Chapitre 4 : La soirée du loup et du slime ~ Point de vue de Lily ~
Partie 1
Avant l’aube, alors que je pratiquais mon mimétisme partiel — que je ne maîtrisais toujours pas correctement — j’avais soudainement senti ma concentration se briser. J’avais regardé autour de moi et j’avais vu que tout le monde dormait profondément.
Mon maître dormait juste à côté de moi. Je pouvais sentir la chaleur de son corps s’infiltrer en moi à travers ses vêtements. J’avais essayé de toucher sa joue, sentant une texture légèrement rugueuse sous mes doigts. La peau d’un homme, avais-je pensé. Ce fait évident avait provoqué une légère douleur dans mon cœur, et mon souffle devint un peu chaud.
Je voulais qu’il me regarde, et je voulais aussi continuer à regarder son visage endormi pour toujours. Même si je n’avais aucune idée de ce que je devais faire avec ces sentiments, le temps passé à l’adorer ainsi était l’une de mes rares distractions pendant les longues nuits.
Je pouvais entendre Gerbera dormir de l’autre côté de notre maître. Ayame était recroquevillée sur mes genoux, profondément endormie avec son nez qui bougeait dans tous les sens. De l’autre côté du feu de camp, Thaddeus et Fukatsu étaient allongés sur le sol. Parmi tout ça, ce qui avait attiré mon attention, c’était Salvia, un peu plus loin, qui jouait avec Asarina.
« Maî — tre. »
« Allez, tu ne peux pas partir comme ça, d’accord ? »

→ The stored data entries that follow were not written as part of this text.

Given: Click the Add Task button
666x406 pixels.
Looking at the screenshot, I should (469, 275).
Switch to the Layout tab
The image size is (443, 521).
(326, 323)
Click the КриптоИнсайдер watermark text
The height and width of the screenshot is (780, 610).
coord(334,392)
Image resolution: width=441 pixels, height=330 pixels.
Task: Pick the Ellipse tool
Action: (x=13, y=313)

Salvia était très proche d’un esprit. Elle flottait dans l’air, ses cheveux d’un brun doré et ses vêtements voletants se balançant comme sous l’eau. Asarina, qui s’étirait actuellement de la main de notre maître, s’enroulait autour de son corps voluptueux, comme si elle était vraiment attachée à elle. C’était comme une scène sortie d’un tableau.
« On dirait qu’Asarina s’est vraiment prise d’affection pour toi, Salvia, » avais-je dit.

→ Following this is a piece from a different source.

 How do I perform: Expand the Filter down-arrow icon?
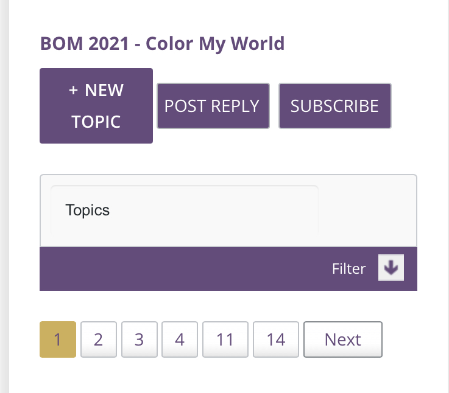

« Nous sommes après tout comme des colocataires, » avait répondu Salvia en ricanant.
« Treee ! » Asarina avait ajouté en signe d’approbation tandis que Salvia lui caressait la tête.

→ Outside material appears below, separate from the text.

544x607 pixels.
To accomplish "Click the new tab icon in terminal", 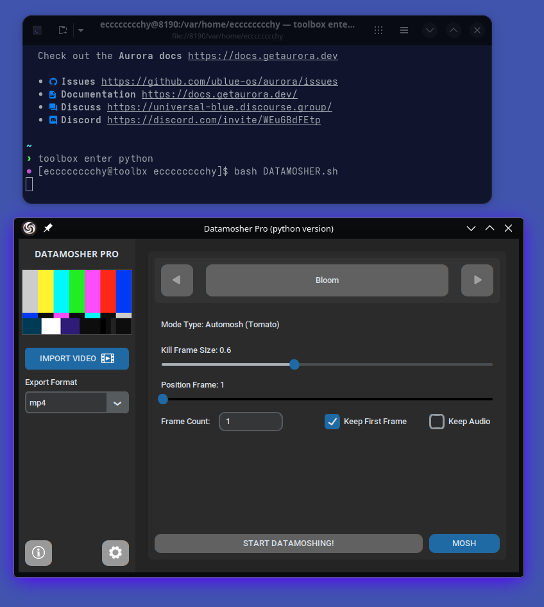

« Il semblerait qu’Asarina veuille apprendre la magie de charme, » dit Salvia. « Elle veut être capable de parler avec notre maître. »
« Parler ? Est-ce possible ? » avais-je demandé, ne comprenant pas vraiment comment cela pouvait fonctionner.
« Oui. En utilisant la magie de charme, le lanceur de sorts peut faire voir à quelqu’un quelque chose qui n’est pas là et entendre des sons qui n’existent pas. C’est une application de cette technique. »
« Oh, je comprends maintenant. C’est vrai. Selon son utilisation, ça peut servir à la conversation. »
« C’est vrai. Elle a en fait réussi à lui parler dans le monde de la loge brumeuse. Asarina a une affinité pour la magie de charme, elle devrait donc pouvoir l’apprendre relativement vite. »
« Hmm. »
Juste à ce moment-là, Ayame s’était soudainement levée. Elle avait dû nous entendre parler. Elle avait regardé Asarina avec une expression choquée.
« K-Kuu… ? »
C’était difficile à dire, mais son visage semblait sous-entendre « J’ai été trahie ». Ses jolis yeux ronds étaient des cercles parfaits. Et puis elle sauta soudainement de mes genoux et s’enfuit.
« Kuuu ! »
« H-Hey ! Où vas-tu !? » J’avais crié en tendant la main.
Le petit corps d’Ayame avait disparu dans l’obscurité de la forêt alors qu’elle gémissait légèrement. Voyant qu’elle n’était plus en vue, j’avais baissé ma main.
« Bon sang, cette Ayame… »
« Ne devrais-tu pas la poursuivre ? » demanda Salvia.
J’avais regardé autour de moi. Les gémissements d’Ayame avaient aussi réveillé Gerbera, qui regardait dans ma direction.
« Non. Ayame n’est pas si négligente, » dis-je. « En fait, c’est la norme pour elle de se promener à proximité. De plus, elle n’a pas l’air de s’être lancée à l’aveuglette. »
« Que veux-tu dire ? »
« Berta est allée par là ce soir. On dirait qu’Ayame va la suivre. »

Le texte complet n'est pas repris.